Partners of the Empire
Award Winner
2016: Choice Award for Outstanding Academic Title
Winner of the 2016 Choice Award for Outstanding Academic Title, sponsored by the American Library Association.
Partners of the Empire offers a radical rethinking of the Ottoman Empire in the eighteenth and early nineteenth centuries. Over this unstable period, the Ottoman Empire faced political crises, institutional shakeups, and popular insurrections. It responded through various reform options and settlements. New institutional configurations emerged; constitutional texts were codified—and annulled. The empire became a political theater where different actors struggled, collaborated, and competed on conflicting agendas and opposing interests.
This book takes a holistic look at the era, interested not simply in central reforms or in regional developments, but in their interactions. Drawing on original archival sources, Ali Yaycioglu uncovers the patterns of political action—the making and unmaking of coalitions, forms of building and losing power, and expressions of public opinion.
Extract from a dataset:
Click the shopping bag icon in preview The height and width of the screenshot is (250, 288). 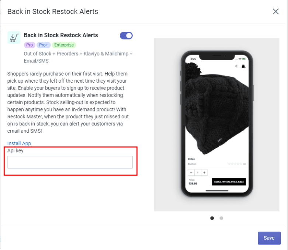point(243,66)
Countering common assumptions, he shows that the Ottoman transformation in the Age of Revolutions was not a linear transition from the old order to the new, from decentralized state to centralized, from Eastern to Western institutions, or from pre-modern to modern. Rather, it was a condensed period of transformation that counted many crossing paths, as well as dead-ends, all of which offered a rich repertoire of governing possibilities to be followed, reinterpreted, or ultimately forgotten.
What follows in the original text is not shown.